Hi,
Yea, doing auto suggest can be done in several manners. The first is
simply executed a query against the relevant field, and only getting it
back. That field can be analyzed (for example, using ngrams) if it make
sense for the auto suggestion.
@mike: I saw the suggest module added, the problem with that is the fact
that it requires a full rebuild and can't be dynamically updated to reflect
changes in the index. This requires a system where periodic rebuilds are
done, and personally, not a big fan of that :). It can become expensive to
rebuild (file system cache invalidation), non intuitive (where it lacks real
or near real timeness). Though, the FST based one is cool :). If an in
memory auto suggest is required on a field, I was thinking of a non blocking
trie based data structure (derived from ConcurrentSkipList), but that
requires work
-shay.banon
On Monday, July 4, 2011 at 3:49 PM, Michael McCandless wrote:
Also, as of Lucene 3.3, the spellchecker modules
(lucene/contrib/spellchecker) now has 3 implementations for
auto-suggest, so in theory ES can just expose these?
Mike
http://blog.mikemccandless.com
On Mon, Jul 4, 2011 at 4:37 AM, Weiwei Wang ww.wang.cs@gmail.com wrote:
auto suggest can be implemented by add a field tokenized by
StandardTokenizer(or other) and filter by EdgeNGramFilter or
NGramFilter according to your project requirement.
You can look into the lucene contrib Spellchecker for some insight
understanding.
and this article
http://today.java.net/pub/a/today/2005/08/09/didyoumean.html
should be helpful for understanding search suggestion.
On Jul 4, 4:01 pm, stephane stephane.bastian....@gmail.com wrote:
Hello,
On Mon, 2011-07-04 at 00:15 -0700, Alexander Reelsen wrote:
Hi there,
I am currently trying to find the most elegant way to implement auto
suggest feature for my elasticsearch instance.
Currently there is only an index with products, which includes product
name, description, some image urls, some stock data etc...
Now I want to implement auto suggest only for the product name.
The first question is: Is it useful to use this product index or to
use a specific auto completion index for this? To keep the returned
data as small as possible I do not want to return all the product data
with each letter typed.
I am imagining an autocompletion solution like this and would love to
get some input whether this is useful at all and could be implemented
with elasticsearch:
- Create a handler (not sure if its an index) on /suggest/
- On any request like /suggest/foo or /suggest/foobar search for an
entry in the suggest index(?) and return something like
{
key: "foo",
suggestions: [ "foob", "fooba", "foobar", "foobored", "foo baz" ],
something: "else"
}
ES is definitely a good candidate to provide auto-suggest type
fonctionality.
IMHO the first thing you've got to focus-on is to decide the type of
auto-suggest you are looking for.
In your example ("foob", "fooba", "foobar"...), the auto-suggest seems
to be prefix-based.
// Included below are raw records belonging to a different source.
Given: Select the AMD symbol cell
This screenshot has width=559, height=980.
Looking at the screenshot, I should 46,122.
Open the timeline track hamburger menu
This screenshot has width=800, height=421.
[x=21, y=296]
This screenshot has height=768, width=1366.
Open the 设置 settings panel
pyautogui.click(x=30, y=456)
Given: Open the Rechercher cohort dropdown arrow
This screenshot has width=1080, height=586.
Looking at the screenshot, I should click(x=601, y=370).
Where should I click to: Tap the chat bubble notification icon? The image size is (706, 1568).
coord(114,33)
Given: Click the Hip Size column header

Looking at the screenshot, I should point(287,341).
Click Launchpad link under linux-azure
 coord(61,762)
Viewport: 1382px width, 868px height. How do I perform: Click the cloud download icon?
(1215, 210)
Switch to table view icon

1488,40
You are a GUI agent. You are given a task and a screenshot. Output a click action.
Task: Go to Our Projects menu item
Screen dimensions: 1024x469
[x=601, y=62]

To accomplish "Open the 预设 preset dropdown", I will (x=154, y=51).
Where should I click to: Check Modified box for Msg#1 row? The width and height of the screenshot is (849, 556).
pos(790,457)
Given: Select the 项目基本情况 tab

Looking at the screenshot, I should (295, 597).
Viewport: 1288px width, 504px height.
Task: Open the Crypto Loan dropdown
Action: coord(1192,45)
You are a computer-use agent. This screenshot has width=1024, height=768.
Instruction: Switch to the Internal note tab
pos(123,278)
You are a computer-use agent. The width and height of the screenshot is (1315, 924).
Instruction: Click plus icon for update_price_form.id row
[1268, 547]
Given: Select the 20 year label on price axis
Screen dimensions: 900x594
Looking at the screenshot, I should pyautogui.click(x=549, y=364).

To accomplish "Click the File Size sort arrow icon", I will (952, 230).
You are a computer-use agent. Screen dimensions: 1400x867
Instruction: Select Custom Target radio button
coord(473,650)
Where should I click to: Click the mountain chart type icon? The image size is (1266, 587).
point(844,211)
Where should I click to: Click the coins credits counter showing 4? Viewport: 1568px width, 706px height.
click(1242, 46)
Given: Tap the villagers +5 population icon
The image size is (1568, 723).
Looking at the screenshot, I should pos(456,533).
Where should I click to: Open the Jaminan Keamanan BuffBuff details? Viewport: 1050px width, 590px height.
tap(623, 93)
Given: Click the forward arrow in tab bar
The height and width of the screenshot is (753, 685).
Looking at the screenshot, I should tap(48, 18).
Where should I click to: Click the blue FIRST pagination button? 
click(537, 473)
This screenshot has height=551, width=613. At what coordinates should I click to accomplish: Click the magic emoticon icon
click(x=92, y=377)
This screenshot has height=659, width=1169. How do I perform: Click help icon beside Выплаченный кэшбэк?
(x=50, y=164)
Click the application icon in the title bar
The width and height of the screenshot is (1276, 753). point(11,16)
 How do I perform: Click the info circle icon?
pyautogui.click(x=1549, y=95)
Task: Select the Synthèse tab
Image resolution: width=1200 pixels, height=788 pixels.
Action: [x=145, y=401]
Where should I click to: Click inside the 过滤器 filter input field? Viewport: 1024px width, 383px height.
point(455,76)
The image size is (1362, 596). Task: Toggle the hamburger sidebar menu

But is this always the case?
Also, what do you expect if someone enters a word which does not match
the prefix ? (for instance the user enters "francisco", do you expect
"san francisco" to be displayed?)
Another thing to consider is the expected behavior with sentences.
On top of my head you also should decide whether or not we'll need to
sort or highlight the results.
Based on this, you can make the right decision as to the most
appropriate combination of Tokenizer/Filters/Queries to use.
If you want to implement a quick autocompletion I suggest that you look
at the "text_phrase_prefix" query. it should give you a good
head-starthttp://www.elasticsearch.org/guide/reference/query-dsl/text-query.html
Hope this helps.
Since auto-suggest seems to be popular, how about if we enhance ES doc
with the most common auto-suggest use cases and solutions? (with pros
and cons, snippets of code, tokenizer/filter/query to use and such).
If other people are interested, I can certainly contribute to it
So, would something like this be useful and can it be automatically
created out of the product feed (or any feed to be more generic) to
ensure it includes all my product names (would not need to be
realtime, but updating once a day would be ok as well). Always adding
all possible typing combinations manually sounds like quite some
overhead, if there could be analyzers doing this work...
Thanks for any input!
--Alexander